Sculpture conservator Ted Monnich of Columbia guides part of the Gen. Robert Anderson Memorial Fountian into place outside the Anderson County Museum on Tuesday afternoon. The fountain will be dedicated at a Nov. 1 ceremony. [Will Chandler Anderson Independent-Mail]
Darrell Chapman with Center Rock Welding and Machine Shop welds a figure to the top of the Gen. Robert Anderson Memorial Fountain outside the Anderson County Museum on Tuesday. Local residents donated $45,000 toward restoration of the historic fountain, which was removed from downtown about 10 years ago. [Will Chandler Anderson Independent-Mail]
By Nicholas Charalambous
Anderson Independent-Mail


The Gen. Robert Anderson Memorial Fountain can be seen once again in all its grandeur nearly 10 years after it was ripped apart and removed from its home in a downtown plaza.

After a painstaking two-month process to restore the broken and corroded relic piece-by-piece, workers used a 60-foot crane on Tuesday to hoist the parts into place and reassemble the monument in a courtyard outside the entrance to new Anderson County Museum.

The 18-foot-tall, three-ton wrought iron structure honoring the Revolutionary War hero reclaimed its famed dominance over the landscape as it stood more than 100 feet off busy East Greenville Street gleaming in the sunlight with a fresh coat of black enamel paint.

"You think you remember it until you see it again, and it's so much larger than you thought it was," said Carole Dixon, owner of Avenue of Oaks, who closed her downtown store to witness its resurrection.

The event capped a remarkable reversal of fortune for the fountain, which is thought to be the first in the nation to have had underwater lighting and now is on the Smithsonian Institution's list of historic outdoor sculptures.

Erected in 1905 or 1906 by the Anderson Civic League as symbol of civic pride, the fountain was a popular spot for picnicking office workers and families before the demise of downtown turned it into a gathering place for vagrants and the decision was made to dismantle it.
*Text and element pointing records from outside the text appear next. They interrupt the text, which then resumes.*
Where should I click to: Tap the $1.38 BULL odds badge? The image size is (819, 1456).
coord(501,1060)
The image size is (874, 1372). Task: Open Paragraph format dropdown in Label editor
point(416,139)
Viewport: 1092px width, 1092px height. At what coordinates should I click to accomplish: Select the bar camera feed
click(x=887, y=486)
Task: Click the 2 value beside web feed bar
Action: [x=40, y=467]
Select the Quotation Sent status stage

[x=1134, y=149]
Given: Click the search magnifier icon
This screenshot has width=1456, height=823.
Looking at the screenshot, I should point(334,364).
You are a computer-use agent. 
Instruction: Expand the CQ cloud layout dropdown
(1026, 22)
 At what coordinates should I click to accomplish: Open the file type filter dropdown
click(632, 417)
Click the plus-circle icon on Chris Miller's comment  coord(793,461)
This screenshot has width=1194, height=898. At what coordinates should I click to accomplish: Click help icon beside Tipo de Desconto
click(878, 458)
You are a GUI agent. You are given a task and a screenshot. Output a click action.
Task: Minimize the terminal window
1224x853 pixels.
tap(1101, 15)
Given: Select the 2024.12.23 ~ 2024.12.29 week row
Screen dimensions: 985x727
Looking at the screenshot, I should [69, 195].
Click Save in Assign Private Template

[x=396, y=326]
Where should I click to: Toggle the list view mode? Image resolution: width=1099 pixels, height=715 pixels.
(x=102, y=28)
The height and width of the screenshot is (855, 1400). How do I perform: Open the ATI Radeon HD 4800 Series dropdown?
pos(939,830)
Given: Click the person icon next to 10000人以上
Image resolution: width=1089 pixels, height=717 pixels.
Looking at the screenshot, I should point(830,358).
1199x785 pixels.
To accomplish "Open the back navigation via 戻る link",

Inspired by the construction of the Anderson County Museum, readers of the Anderson Independent-Mail donated $45,000 during last year's "Fix the Fountain" campaign to rescue the monument from storage at a county dump and restore it to its former glory.

Deputy museum director Catherine Bergstrom said she hoped the courtyard location, with a half-acre of lawn, would encourage families to visit the fountain once more.

"I think the real joy will be seeing people coming to the courtyard to eat lunch and relax to the sound of water falling," she said.

Ted Monnich, the former conservator of the state museum in Columbia who was in charge of cleaning and rebuilding the fountain, supervised Tuesday's delicate, day-long operation.

He said reassembling the parts was the most challenging part of the process because of the size and weight and the brittleness of wrought iron — a point proven by the fact that three decorative "leaves" around the perimeter of the fountain's large bowl snapped off when it was being loaded up. A welder later reattached them.

"We weren't too pleased about it, but it was no one's fault," he said.

Although the task of erecting the fountain was completed Tuesday, Mr. Monnich said that workers must reattach panels to the inside of the fountain's octagonal pool and touch up some parts with primer and black enamel paint before the water is turned on.

That will happen at an official dedication ceremony to be held Nov. 1, at which all the donors who contributed to the "Fix the Fountain" campaign will be honored.

"I think the ladies that got this started are smiling now," said local historian Fred Whitten about the women of the Anderson Civic League who organized the memorial.